Answer with a single number: how many lines in the listing below include "computer"?

Data in this exercise Block Start

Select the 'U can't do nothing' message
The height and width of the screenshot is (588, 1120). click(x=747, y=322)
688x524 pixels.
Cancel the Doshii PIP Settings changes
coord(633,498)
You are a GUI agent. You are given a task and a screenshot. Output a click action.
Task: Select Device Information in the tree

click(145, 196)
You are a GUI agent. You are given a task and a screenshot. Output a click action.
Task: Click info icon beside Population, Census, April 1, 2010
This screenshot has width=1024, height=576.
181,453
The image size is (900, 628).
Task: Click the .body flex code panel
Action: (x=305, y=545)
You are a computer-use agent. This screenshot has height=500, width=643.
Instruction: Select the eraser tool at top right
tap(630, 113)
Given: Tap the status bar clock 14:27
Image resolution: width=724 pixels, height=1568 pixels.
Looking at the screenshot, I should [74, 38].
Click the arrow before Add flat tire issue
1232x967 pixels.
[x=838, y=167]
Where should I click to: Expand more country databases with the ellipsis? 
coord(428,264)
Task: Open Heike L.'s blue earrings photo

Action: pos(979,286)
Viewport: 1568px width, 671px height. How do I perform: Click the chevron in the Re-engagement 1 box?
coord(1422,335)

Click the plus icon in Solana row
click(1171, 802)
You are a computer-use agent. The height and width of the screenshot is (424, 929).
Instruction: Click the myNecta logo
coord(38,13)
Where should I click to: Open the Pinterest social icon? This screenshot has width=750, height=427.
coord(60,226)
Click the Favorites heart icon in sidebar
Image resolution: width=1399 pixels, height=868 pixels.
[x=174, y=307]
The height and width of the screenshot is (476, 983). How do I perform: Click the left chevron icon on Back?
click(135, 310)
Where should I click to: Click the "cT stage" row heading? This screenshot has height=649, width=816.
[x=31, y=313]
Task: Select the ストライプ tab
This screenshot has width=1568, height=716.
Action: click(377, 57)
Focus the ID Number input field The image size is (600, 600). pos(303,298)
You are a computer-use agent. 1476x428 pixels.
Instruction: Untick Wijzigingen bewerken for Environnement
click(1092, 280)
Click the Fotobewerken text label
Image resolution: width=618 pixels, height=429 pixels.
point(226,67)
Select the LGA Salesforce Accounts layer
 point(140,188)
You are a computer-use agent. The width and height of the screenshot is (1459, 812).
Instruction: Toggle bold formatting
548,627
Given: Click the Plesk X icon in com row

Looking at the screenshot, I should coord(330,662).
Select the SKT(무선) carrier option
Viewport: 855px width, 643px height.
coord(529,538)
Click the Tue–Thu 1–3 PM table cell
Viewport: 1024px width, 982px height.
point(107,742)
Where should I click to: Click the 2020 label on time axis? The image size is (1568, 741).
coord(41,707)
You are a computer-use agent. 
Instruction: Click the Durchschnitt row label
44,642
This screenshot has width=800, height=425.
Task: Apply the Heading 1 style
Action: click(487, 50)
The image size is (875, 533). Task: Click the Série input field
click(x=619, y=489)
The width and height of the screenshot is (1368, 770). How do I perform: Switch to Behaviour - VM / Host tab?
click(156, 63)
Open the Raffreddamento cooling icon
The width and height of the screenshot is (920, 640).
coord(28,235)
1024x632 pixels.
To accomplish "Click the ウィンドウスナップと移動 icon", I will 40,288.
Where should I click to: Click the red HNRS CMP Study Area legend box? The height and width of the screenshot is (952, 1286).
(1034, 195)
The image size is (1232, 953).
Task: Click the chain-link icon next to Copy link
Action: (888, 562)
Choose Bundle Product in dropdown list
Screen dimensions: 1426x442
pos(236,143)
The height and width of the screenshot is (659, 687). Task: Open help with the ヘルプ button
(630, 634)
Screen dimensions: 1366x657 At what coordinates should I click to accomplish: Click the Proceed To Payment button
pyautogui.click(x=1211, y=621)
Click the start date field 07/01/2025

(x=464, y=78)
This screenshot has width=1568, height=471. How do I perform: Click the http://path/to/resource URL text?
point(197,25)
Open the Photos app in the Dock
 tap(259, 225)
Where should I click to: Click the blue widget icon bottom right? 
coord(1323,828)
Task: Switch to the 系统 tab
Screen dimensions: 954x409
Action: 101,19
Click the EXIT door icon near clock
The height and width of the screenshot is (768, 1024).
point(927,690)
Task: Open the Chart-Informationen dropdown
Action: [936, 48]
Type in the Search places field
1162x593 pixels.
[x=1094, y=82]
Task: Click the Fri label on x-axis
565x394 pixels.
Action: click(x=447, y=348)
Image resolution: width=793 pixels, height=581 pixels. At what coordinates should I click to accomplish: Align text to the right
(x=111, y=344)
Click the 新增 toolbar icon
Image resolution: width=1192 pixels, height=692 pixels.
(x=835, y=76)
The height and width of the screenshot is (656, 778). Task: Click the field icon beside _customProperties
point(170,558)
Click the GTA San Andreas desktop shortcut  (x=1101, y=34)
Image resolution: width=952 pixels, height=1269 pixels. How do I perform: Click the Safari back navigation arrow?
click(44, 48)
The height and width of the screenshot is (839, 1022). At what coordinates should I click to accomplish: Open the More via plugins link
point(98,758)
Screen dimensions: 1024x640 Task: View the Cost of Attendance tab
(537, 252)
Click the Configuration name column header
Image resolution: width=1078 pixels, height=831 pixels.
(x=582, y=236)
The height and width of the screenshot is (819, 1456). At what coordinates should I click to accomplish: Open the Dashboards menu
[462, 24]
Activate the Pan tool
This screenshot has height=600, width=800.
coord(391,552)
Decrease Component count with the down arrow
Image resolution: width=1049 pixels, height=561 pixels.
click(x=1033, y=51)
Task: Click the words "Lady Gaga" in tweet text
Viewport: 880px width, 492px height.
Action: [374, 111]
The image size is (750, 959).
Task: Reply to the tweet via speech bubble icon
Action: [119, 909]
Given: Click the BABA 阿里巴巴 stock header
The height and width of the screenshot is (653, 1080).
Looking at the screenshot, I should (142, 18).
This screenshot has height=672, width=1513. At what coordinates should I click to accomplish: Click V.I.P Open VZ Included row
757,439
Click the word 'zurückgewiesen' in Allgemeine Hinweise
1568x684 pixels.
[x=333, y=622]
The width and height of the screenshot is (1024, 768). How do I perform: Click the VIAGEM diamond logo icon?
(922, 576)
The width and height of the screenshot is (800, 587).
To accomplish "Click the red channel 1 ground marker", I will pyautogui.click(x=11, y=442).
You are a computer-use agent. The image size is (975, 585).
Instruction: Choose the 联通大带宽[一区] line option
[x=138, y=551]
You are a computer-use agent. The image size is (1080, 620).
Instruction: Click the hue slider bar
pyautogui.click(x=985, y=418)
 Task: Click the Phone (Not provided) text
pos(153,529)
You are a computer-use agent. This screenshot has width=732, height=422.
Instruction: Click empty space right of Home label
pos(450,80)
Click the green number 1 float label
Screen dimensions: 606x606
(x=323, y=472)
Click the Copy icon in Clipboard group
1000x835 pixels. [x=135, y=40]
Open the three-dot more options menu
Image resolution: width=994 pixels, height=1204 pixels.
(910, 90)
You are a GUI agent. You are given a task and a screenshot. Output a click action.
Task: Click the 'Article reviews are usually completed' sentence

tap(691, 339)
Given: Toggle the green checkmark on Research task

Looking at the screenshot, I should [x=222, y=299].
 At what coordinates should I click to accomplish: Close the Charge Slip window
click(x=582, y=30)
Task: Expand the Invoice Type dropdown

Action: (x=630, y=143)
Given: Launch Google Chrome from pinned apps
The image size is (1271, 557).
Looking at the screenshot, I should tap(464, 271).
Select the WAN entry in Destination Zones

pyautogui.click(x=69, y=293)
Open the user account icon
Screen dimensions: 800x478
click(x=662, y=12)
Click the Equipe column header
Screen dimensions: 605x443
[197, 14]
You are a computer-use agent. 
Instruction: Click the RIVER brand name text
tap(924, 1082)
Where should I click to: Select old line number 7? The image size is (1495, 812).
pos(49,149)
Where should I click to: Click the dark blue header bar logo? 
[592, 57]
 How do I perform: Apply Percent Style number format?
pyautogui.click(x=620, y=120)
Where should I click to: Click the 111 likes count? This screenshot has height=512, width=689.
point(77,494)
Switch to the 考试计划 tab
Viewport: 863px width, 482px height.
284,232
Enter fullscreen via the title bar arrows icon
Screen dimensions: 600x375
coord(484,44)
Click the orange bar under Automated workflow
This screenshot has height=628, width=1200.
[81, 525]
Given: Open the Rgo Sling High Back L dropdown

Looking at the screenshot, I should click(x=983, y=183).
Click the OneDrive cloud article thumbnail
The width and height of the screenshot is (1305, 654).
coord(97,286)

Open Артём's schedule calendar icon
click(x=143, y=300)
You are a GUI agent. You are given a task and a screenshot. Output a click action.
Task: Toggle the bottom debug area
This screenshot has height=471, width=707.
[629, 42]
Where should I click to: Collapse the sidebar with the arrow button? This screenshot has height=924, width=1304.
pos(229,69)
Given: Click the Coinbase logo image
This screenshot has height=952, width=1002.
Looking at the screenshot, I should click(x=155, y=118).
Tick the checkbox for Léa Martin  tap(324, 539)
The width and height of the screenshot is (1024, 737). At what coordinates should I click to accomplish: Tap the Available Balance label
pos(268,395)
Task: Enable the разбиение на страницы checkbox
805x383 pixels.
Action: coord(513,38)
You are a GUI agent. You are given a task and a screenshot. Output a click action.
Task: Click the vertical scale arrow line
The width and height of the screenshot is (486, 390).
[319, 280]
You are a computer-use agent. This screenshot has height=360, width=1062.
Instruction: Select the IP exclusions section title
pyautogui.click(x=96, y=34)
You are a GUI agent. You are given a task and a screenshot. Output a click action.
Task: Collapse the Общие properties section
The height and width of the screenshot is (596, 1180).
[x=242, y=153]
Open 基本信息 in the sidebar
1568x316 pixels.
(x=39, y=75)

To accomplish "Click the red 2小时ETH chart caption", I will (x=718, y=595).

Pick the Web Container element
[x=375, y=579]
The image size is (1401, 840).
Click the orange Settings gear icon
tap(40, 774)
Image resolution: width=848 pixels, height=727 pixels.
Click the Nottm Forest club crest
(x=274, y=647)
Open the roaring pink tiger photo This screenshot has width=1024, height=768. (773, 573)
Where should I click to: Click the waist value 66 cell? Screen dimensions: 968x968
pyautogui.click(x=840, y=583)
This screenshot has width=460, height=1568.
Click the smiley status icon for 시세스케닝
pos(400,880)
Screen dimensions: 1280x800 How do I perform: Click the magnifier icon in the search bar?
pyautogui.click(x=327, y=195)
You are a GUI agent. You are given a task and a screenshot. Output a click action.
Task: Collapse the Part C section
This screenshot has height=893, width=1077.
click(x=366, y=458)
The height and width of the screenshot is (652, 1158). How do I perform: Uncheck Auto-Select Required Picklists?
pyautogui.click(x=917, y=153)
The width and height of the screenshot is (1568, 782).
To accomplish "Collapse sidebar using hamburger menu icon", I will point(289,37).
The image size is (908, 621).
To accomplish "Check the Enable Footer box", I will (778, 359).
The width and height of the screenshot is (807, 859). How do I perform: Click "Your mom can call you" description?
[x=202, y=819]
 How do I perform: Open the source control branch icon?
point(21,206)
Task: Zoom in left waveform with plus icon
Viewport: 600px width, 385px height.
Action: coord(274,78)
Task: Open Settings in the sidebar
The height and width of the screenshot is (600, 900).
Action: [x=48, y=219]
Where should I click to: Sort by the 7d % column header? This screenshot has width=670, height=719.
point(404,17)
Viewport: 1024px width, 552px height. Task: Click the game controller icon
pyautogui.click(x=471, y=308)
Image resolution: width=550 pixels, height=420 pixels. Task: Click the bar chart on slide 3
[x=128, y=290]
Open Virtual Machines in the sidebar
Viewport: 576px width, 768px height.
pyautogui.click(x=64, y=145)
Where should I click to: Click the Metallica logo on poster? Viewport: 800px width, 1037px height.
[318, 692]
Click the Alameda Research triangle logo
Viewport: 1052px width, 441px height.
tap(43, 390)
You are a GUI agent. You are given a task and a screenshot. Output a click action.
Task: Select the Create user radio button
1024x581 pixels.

Data in this exercise Block End

• _Result of the exercise_
10